Instructions to follow: Beginning at the top of the material, repeat each line exactly, and stop once the line with "Lighting (397, 781)" has been written.

• • • •

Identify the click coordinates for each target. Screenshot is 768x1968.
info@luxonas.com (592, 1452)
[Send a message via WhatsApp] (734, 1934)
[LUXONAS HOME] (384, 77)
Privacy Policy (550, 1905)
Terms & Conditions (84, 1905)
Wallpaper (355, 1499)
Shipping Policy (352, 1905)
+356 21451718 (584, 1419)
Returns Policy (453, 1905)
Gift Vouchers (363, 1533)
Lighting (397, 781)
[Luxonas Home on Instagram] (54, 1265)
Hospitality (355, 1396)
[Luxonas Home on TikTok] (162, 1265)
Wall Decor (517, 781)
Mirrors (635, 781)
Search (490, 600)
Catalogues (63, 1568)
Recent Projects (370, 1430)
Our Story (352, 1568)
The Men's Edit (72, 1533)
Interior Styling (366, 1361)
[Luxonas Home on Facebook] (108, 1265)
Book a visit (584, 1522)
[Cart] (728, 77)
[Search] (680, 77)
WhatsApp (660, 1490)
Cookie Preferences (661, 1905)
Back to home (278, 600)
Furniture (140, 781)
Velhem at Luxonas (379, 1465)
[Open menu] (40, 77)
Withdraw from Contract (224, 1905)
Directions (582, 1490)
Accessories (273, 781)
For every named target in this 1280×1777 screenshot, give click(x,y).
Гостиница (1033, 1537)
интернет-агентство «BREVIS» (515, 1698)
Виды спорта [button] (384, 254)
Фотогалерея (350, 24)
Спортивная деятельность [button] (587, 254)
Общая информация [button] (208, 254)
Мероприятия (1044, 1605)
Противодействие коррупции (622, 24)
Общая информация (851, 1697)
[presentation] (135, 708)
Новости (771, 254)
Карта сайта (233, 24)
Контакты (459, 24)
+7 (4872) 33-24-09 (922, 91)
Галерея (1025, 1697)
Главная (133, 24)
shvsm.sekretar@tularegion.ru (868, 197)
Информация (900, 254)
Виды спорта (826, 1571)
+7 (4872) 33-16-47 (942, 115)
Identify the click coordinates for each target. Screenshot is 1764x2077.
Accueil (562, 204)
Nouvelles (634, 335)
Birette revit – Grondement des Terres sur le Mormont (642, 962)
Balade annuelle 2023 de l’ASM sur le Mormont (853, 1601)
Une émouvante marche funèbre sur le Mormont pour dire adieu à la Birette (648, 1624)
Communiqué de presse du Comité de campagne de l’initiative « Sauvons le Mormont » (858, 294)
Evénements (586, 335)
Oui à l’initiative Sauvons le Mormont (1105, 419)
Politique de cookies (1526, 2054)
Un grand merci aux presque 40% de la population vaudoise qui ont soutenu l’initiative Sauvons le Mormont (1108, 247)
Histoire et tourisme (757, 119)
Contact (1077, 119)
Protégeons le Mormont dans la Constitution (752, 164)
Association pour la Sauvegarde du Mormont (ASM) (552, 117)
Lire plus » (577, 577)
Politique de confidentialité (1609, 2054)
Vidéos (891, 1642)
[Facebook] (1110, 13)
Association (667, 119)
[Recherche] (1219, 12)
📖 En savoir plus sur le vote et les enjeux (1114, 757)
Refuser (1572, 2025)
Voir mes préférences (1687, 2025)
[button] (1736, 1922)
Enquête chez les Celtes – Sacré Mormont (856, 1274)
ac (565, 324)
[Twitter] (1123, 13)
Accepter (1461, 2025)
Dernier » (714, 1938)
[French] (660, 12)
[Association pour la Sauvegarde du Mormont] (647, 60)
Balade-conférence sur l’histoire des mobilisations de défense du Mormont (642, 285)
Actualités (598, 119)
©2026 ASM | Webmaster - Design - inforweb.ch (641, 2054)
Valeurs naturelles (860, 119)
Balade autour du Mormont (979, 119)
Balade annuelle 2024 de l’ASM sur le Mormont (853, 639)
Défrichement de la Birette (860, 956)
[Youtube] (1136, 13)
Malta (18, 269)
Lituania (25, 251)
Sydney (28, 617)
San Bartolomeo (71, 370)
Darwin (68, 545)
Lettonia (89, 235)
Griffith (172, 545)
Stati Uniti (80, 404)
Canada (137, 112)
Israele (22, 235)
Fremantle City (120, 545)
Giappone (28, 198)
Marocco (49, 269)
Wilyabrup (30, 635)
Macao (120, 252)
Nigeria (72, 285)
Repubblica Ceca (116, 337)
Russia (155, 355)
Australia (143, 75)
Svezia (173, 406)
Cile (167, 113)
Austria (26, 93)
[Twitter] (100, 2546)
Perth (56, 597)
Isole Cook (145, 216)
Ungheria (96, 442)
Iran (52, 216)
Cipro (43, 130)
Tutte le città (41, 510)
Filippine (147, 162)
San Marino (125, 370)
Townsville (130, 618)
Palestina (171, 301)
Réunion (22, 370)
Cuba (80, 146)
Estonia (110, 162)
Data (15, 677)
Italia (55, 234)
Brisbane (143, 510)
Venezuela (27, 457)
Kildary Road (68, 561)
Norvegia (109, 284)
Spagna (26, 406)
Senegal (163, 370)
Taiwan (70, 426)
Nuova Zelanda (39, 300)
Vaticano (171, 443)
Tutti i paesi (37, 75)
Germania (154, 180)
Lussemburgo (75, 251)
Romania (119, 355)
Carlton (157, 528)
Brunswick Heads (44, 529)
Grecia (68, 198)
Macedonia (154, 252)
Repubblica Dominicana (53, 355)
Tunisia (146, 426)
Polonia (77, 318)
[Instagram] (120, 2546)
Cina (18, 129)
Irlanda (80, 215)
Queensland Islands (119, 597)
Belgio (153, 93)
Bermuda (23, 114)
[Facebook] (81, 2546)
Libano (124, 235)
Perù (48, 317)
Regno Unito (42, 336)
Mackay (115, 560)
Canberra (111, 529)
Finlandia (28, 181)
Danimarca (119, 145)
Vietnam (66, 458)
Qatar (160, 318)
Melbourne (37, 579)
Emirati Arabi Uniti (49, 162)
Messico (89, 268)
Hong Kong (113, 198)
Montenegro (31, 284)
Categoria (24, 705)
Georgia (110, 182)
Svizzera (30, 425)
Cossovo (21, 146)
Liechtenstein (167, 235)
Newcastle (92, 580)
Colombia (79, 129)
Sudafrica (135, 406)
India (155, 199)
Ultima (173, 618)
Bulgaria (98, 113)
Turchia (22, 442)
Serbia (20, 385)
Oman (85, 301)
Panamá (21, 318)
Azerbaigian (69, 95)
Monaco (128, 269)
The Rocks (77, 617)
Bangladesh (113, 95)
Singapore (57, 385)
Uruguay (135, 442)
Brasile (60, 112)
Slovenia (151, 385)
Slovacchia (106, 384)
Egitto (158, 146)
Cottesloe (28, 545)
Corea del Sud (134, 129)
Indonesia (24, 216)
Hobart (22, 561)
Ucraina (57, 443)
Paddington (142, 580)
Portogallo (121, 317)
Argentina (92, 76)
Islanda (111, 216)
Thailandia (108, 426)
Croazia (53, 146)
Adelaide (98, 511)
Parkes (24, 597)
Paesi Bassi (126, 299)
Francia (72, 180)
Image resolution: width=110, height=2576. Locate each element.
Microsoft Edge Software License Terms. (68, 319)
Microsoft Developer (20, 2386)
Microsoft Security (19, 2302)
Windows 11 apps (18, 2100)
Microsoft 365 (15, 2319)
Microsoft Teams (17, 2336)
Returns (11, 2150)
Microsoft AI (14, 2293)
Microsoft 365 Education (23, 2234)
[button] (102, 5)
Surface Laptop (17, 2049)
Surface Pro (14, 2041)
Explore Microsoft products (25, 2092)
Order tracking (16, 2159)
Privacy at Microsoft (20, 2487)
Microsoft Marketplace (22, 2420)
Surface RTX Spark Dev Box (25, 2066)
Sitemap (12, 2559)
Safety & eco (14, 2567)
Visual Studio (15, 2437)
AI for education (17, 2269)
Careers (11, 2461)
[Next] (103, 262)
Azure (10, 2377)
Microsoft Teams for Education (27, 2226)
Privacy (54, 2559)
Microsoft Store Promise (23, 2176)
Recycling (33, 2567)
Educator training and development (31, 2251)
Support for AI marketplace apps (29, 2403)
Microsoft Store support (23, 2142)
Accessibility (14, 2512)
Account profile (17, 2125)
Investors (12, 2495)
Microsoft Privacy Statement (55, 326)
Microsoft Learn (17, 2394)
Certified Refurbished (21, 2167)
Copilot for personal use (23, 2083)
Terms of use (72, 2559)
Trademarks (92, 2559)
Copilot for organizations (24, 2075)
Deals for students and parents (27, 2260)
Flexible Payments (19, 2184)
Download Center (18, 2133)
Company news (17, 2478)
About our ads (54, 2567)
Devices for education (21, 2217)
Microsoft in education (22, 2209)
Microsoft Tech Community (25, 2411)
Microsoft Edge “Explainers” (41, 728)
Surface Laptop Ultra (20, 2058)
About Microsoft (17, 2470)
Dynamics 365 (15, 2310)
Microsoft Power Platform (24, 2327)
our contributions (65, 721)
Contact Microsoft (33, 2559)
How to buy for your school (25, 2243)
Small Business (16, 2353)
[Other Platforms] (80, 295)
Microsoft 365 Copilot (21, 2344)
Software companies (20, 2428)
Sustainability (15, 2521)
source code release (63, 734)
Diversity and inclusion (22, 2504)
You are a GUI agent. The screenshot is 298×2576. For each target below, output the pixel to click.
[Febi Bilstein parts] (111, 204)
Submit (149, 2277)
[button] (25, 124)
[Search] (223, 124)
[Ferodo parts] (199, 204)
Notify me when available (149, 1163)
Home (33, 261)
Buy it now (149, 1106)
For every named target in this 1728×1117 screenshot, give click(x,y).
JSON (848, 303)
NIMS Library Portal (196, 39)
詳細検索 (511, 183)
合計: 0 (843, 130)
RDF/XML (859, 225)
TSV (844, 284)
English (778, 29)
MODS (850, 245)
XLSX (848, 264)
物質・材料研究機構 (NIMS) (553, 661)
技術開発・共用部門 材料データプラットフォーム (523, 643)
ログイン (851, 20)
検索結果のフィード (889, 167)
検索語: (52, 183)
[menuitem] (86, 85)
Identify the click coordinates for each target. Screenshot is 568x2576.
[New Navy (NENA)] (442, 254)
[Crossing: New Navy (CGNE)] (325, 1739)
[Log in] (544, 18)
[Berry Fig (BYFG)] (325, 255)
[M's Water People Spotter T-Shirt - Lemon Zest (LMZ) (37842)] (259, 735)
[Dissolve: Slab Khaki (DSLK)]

• • • •

Written solution:
Identify the click coordinates for each target. Screenshot is 768x1968.
info@luxonas.com (592, 1452)
[Send a message via WhatsApp] (734, 1934)
[LUXONAS HOME] (384, 77)
Privacy Policy (550, 1905)
Terms & Conditions (84, 1905)
Wallpaper (355, 1499)
Shipping Policy (352, 1905)
+356 21451718 (584, 1419)
Returns Policy (453, 1905)
Gift Vouchers (363, 1533)
Lighting (397, 781)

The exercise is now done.